Nur ist die Summe von einzelnen Meisterleistungen nicht unbedingt auch ein Meisterwerk. Das Problem war, dass Kavakos eigentlich nie eine präzise Eins schlug. Das hatte zwei Konsequenzen: Wenn der Ton nicht präzise auf die Eins kommt - das weiß man auch aus dem Jazz, wo die Musiker am liebsten sogar noch vor dem Schlag spielen - kann sich keine Spannung aufbauen, weil der Spannungsbogen keinen Ankerpunkt hat. Und außerdem ist die Gefahr groß, dass der Gesamtklang unpräzise mulmig wird. Dass das den Wienern ein paar Mal passiert ist, spricht nicht gegen sie; das kann jedes Orchester erwischen. Die Notwehr der großen Orchester, wenn die Eins ausbleibt, ist, dass es sich selbst organisiert. Das bedeutet, dass sie Fassungen spielen, die sie kennen und "drauf" haben. Und das sind bei den Wiener Symphonikern nicht die schlechtesten

Auf dem kleinen Dienstweg

Wenn es nicht so peinlich für den Dirigenten gewesen wäre, hätte man es genießen können, wie sich die ersten Pulte nahtlos um den Dirigenten herum untereinander verständigten. Nur an einer einzigen Stelle, bei einem Ritardando im ersten Satz, hatte man den Eindruck, das Kavakos das als dirigentische Duftmarke gesetzt hatte. Denn da lächelte er anschließend zu den Violinen wie ein Sieger, dem das große Orchester tatsächlich gefolgt war. Wenn er wirklich hätte überzeugen wollen, dann hätte er erheblich mehr aus der Führung machen müssen, um die Strukturen vor allem der C-dur-Sinfonie zu verdeutlichen.

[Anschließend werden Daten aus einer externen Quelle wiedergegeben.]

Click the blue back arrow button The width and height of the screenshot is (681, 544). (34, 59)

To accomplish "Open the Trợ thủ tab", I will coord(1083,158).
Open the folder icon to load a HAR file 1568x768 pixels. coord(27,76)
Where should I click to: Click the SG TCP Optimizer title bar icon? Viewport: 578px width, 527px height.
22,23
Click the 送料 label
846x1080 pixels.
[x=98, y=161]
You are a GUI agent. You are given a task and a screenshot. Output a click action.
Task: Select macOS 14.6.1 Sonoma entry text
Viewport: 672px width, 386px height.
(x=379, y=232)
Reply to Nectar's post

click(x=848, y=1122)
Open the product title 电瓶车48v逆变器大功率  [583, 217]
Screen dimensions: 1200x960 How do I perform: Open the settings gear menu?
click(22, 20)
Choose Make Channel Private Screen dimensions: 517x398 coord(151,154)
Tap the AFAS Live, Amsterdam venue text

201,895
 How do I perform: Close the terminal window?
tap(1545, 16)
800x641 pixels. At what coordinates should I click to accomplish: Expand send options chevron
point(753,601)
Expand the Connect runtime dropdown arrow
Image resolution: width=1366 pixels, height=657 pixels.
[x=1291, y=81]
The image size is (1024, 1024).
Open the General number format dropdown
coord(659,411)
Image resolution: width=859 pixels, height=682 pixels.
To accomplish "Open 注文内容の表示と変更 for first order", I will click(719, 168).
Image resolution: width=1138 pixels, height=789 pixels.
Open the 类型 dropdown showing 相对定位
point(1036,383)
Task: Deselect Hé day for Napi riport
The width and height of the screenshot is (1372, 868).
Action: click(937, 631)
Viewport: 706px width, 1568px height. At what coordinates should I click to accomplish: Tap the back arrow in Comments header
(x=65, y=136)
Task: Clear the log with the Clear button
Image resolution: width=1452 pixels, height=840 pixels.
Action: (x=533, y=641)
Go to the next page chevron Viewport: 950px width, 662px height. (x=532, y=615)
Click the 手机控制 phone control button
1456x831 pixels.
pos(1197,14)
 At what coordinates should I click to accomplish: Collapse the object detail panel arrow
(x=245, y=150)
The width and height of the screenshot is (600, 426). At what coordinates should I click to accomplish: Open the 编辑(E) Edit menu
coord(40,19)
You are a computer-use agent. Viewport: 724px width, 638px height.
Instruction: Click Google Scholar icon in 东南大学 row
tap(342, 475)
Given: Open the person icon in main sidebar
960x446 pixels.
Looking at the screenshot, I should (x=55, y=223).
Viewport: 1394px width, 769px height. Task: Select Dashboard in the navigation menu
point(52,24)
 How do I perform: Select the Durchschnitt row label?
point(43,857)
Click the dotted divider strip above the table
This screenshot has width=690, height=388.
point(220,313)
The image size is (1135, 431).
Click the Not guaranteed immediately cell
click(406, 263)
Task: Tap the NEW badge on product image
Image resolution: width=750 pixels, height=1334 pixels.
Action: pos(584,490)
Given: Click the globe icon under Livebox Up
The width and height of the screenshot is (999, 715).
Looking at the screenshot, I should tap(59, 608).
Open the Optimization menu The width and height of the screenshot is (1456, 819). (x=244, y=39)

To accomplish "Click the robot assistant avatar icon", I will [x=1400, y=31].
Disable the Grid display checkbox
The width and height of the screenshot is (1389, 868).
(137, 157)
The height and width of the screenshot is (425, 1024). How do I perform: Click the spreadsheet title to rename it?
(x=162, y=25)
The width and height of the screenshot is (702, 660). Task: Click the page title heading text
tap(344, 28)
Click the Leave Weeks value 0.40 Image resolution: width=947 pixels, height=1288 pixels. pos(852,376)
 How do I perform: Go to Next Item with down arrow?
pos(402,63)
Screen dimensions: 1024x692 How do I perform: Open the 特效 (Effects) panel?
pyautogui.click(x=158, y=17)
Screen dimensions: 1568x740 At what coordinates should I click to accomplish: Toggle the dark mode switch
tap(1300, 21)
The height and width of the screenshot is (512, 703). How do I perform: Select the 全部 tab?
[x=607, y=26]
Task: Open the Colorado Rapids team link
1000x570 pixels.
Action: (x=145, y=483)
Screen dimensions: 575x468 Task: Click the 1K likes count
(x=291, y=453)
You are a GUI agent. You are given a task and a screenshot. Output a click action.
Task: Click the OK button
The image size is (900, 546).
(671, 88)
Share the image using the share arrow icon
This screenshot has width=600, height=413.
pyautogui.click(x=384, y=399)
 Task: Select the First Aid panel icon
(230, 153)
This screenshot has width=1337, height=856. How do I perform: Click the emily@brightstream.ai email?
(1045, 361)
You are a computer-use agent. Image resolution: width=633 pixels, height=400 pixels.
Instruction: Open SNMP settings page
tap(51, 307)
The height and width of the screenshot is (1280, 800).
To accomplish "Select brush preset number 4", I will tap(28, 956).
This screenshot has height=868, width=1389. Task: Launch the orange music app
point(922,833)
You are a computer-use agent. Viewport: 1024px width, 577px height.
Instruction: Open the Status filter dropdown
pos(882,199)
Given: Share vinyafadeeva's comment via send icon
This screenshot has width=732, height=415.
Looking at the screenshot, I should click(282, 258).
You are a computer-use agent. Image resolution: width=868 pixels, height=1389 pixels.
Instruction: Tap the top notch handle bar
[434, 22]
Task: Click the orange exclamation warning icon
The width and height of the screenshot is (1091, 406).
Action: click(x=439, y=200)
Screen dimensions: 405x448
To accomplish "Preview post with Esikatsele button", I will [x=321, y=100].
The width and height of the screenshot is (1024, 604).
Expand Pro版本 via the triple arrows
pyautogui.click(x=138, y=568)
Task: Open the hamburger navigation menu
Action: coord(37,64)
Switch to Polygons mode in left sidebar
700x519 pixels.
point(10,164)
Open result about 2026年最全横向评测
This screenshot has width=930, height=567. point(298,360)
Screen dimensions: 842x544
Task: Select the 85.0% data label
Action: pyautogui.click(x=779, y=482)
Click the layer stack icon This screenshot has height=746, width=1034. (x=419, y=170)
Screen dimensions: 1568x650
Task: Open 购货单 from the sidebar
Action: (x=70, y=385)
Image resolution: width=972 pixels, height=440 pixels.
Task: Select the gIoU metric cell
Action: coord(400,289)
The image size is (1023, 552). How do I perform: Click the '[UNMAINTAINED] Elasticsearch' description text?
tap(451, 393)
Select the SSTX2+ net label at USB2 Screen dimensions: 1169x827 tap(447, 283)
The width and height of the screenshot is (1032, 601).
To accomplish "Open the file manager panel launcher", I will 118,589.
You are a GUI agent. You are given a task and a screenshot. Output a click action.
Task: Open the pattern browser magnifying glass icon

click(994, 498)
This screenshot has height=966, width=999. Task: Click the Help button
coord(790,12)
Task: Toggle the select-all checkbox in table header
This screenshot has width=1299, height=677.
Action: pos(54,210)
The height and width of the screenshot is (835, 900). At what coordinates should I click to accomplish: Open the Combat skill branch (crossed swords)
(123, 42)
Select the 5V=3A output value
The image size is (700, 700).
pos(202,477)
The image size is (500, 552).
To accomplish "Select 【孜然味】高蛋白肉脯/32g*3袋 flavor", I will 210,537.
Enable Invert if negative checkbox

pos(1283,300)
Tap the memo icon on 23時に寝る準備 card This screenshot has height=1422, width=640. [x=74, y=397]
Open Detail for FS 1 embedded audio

Leonidas Kavakos sollte sich schon im Interesse seines künstlerischen Eigenwertes für Geigen oder Dirigieren entscheiden. Beides ist vielleicht ein bisschen viel, und es gibt nur sehr wenige Instrumentalisten, die wirklich den Schritt zum Dirigieren geschafft haben, ohne an Substanz einzubüßen. Er sollte sich für die Geige entscheiden. Da hat er bereits die Technik, aus der Musik entstehen kann.